# chinese restaurant kitchen



## william sparky (Jan 30, 2010)

this kitchen has a work table [island] in the center of it approximately 10 feet long. the owner wants a 240 volt receptacle and two 120 volt receptacles on each end. Power poles[jiffy poles] only seem to come in 120 volt in my area.The ceiling is a suspended ceiling about 10 feet above the floor and there is a fire rated gypsum ceiling about 1 foot above that. All wiring is between both ceilings.I would like to know an acceptable means to get down to those receptacles.It has to be C.E.C. acceptable.Any ideas would be very much appreciated.


----------



## wildleg (Apr 12, 2009)

run a piece of rmc down to the table, so the roaches can carry the electrons to the receptacles


----------



## Cletis (Aug 20, 2010)

*topic*

Back on topic


I never heard of a 120 volt power pole only? can't you just take out the rec. and replace with appropriate pronged outlet?


----------



## HARRY304E (Sep 15, 2010)

william sparky said:


> this kitchen has a work table [island] in the center of it approximately 10 feet long. the owner wants a 240 volt receptacle and two 120 volt receptacles on each end. Power poles[jiffy poles] only seem to come in 120 volt in my area.The ceiling is a suspended ceiling about 10 feet above the floor and there is a fire rated gypsum ceiling about 1 foot above that. All wiring is between both ceilings.I would like to know an acceptable means to get down to those receptacles.It has to be C.E.C. acceptable.Any ideas would be very much appreciated.

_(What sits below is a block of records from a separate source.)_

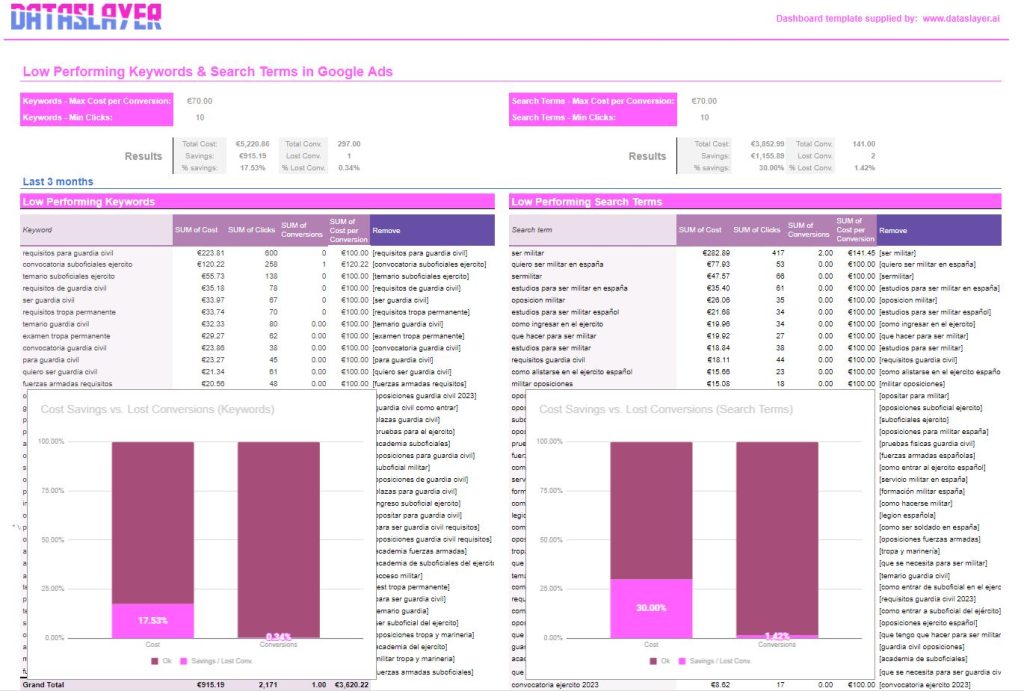Image resolution: width=1024 pixels, height=691 pixels.
Task: Click the Cost Savings vs. Lost Conversions (Keywords) title
Action: [157, 409]
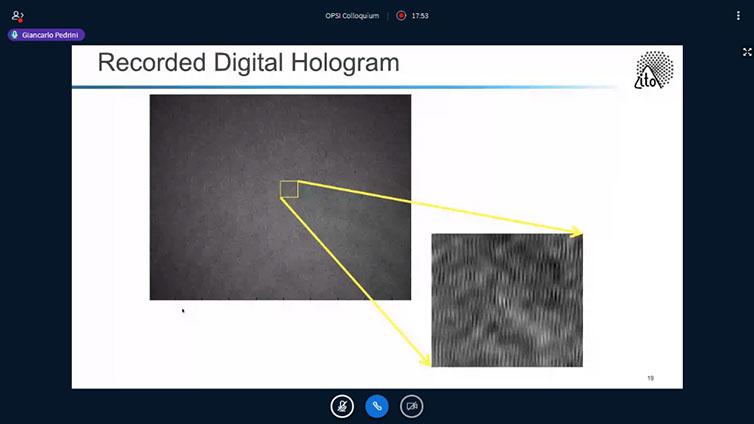
Task: Click the blue leave audio phone button
Action: [x=377, y=406]
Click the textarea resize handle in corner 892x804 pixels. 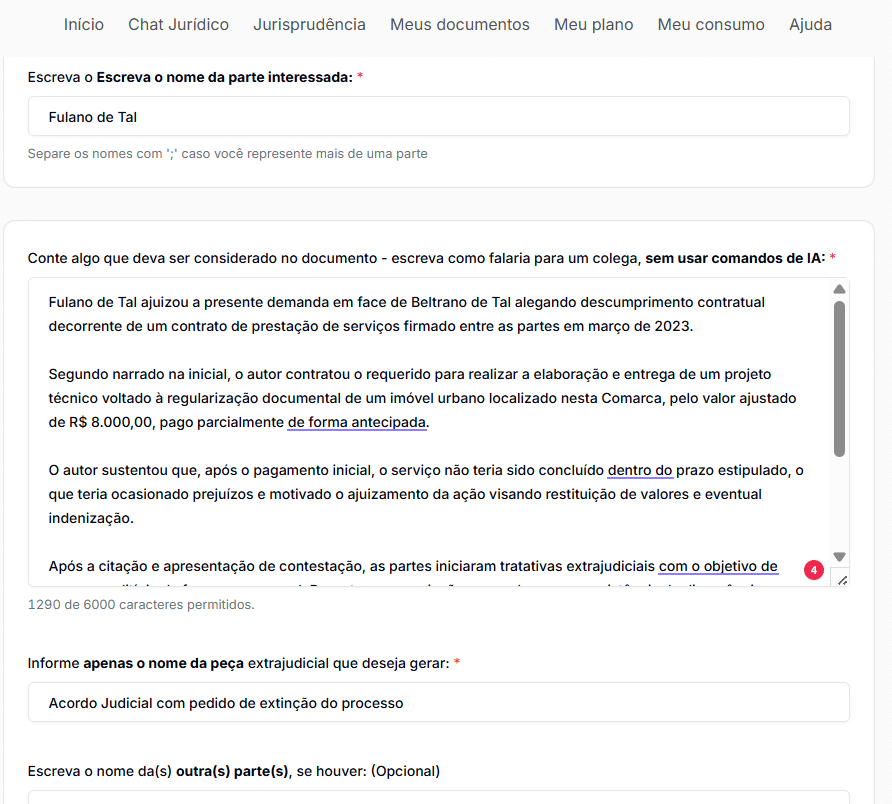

Can you guys use 4000 Wiremold?...http://www.mrsupply.com/wiremold-steel-raceway-4000-series-raceway-base-v4000b-10.html


----------



## knowshorts (Jan 9, 2009)

Not sure about CA, but here in CA, I have just dropped heavy duty SO thru the ceiling (though a chase nipple), terminating in a bell box.


----------



## wildleg (Apr 12, 2009)

knowshorts said:


> Not sure about CA, but here in CA, I have just dropped heavy duty SO thru the ceiling (though a chase nipple), terminating in a bell box.


violation


----------



## leland (Dec 28, 2007)

dronai said:


> :no: ....



"if you say........ you get a night in the 'Box'."


----------



## dronai (Apr 11, 2011)

knowshorts said:


> Not sure about CA, but here in CA, I have just dropped heavy duty SO thru the ceiling (though a chase nipple), terminating in a bell box.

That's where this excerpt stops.